Using the records below, locate all lines containing "blue" and return them.

▸ DATA LISTING:
:::::

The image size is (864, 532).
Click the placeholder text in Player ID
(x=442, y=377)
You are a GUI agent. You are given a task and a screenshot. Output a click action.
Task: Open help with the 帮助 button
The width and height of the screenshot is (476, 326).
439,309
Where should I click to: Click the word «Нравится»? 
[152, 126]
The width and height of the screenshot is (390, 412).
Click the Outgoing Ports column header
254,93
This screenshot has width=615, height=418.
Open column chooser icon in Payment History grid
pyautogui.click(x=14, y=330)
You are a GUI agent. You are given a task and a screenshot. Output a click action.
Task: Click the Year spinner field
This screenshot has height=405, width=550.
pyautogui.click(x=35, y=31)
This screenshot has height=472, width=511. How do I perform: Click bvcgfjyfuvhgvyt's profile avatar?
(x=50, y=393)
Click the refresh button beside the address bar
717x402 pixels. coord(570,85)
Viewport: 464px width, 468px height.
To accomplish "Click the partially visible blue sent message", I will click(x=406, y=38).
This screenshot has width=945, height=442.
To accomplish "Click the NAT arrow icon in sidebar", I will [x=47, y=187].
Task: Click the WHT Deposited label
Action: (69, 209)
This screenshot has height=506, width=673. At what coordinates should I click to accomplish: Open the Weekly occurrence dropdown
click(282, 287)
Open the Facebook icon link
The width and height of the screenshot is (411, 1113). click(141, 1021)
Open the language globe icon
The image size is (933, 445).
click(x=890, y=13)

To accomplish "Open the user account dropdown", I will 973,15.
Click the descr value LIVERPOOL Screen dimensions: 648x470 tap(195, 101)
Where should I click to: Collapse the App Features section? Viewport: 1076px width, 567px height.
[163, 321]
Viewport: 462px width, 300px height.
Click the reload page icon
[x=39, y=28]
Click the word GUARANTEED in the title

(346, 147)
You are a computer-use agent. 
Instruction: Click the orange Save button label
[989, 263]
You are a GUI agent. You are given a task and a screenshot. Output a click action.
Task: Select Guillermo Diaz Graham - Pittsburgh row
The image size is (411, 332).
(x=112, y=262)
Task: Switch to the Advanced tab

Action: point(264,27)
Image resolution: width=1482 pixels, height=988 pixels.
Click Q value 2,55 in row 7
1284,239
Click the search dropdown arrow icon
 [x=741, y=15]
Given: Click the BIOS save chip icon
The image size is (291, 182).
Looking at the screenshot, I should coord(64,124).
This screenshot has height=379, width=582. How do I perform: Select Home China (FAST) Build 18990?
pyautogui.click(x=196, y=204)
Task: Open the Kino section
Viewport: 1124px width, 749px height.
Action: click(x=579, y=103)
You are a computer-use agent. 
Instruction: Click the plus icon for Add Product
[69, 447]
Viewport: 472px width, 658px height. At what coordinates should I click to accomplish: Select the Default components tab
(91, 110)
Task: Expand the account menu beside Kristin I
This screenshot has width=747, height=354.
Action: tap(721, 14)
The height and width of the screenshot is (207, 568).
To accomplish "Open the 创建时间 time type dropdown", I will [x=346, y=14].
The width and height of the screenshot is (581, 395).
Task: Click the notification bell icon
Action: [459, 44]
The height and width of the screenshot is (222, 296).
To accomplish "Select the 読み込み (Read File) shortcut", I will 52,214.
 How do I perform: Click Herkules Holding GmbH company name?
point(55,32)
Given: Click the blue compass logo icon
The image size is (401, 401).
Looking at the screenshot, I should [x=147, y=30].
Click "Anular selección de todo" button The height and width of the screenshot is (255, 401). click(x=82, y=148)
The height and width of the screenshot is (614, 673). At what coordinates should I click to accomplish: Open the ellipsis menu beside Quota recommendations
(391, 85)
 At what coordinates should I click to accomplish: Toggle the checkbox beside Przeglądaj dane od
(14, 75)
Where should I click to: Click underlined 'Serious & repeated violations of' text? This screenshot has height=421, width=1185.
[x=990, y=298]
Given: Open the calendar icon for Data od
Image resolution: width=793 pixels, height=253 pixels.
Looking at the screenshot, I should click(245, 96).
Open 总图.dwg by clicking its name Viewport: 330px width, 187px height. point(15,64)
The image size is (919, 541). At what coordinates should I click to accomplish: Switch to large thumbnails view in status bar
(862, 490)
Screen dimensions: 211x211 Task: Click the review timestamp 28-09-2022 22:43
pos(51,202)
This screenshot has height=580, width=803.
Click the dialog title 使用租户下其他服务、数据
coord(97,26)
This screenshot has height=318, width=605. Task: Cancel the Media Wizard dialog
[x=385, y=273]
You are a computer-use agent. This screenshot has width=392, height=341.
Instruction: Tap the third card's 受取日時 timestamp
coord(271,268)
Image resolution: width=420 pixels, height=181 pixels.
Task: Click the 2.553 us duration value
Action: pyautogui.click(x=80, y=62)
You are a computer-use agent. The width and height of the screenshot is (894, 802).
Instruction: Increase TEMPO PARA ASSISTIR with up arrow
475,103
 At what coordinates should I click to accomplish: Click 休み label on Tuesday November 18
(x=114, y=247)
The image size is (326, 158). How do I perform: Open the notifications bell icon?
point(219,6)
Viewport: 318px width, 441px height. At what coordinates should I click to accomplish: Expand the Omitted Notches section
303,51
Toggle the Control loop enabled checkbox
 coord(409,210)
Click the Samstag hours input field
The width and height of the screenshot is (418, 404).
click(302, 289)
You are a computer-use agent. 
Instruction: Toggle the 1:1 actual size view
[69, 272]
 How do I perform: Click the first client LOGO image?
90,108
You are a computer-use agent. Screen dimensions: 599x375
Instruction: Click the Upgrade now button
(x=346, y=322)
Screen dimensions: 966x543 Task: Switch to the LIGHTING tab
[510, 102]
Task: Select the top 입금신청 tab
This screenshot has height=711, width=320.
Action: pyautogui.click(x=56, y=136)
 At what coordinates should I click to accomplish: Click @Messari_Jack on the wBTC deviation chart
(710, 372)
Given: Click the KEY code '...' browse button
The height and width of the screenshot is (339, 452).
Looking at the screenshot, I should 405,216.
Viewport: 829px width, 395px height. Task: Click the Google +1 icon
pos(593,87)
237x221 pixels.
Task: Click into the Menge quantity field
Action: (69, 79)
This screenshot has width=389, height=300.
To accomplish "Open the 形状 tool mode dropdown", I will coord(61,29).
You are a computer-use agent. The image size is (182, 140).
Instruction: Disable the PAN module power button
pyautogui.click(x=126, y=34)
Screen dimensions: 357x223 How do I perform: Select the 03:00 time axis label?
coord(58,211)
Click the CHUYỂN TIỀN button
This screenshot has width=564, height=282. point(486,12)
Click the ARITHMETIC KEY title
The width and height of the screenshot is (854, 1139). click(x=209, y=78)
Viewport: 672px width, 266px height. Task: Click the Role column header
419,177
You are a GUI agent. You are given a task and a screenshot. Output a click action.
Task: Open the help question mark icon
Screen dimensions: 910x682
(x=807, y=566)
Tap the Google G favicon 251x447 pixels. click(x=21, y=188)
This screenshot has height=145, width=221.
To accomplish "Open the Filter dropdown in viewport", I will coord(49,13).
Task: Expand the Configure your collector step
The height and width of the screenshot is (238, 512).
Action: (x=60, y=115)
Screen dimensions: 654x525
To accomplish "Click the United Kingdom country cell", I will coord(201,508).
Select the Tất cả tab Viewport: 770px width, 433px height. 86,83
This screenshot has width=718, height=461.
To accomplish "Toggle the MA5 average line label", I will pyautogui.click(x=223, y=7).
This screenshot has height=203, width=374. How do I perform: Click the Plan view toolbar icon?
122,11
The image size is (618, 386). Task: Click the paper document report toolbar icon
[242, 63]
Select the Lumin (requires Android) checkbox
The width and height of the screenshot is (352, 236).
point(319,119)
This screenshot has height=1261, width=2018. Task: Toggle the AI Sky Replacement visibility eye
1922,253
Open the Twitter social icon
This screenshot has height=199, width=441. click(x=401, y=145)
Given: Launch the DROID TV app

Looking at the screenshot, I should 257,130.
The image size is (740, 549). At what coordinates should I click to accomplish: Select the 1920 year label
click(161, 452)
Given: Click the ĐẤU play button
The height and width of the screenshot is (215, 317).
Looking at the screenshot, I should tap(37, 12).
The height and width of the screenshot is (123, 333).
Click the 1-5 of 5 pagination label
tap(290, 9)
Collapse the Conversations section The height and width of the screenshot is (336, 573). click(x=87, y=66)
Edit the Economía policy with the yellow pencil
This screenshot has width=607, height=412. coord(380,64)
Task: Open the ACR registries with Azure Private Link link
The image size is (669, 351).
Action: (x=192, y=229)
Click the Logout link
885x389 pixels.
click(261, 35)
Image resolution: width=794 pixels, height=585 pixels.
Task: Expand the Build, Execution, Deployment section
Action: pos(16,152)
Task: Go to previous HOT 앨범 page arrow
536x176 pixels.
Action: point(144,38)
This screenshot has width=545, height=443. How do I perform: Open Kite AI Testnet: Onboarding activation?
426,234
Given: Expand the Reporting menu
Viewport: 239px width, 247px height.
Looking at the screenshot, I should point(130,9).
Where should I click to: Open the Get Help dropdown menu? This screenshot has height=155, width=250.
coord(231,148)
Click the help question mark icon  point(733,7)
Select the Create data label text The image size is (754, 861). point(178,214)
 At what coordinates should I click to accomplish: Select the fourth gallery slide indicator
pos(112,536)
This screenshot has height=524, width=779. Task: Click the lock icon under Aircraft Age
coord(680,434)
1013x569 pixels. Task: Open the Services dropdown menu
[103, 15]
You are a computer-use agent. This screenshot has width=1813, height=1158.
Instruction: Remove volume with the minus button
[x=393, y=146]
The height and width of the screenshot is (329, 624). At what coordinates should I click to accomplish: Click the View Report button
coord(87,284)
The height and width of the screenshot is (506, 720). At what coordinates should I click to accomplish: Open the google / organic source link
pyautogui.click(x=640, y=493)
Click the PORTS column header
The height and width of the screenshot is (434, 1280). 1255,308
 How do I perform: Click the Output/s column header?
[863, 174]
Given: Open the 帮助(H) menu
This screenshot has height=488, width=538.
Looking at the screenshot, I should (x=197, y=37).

:::::

▸ EXERCISE SOLUTION:
To accomplish "Click the partially visible blue sent message", I will click(x=406, y=38).
Given: Click the blue compass logo icon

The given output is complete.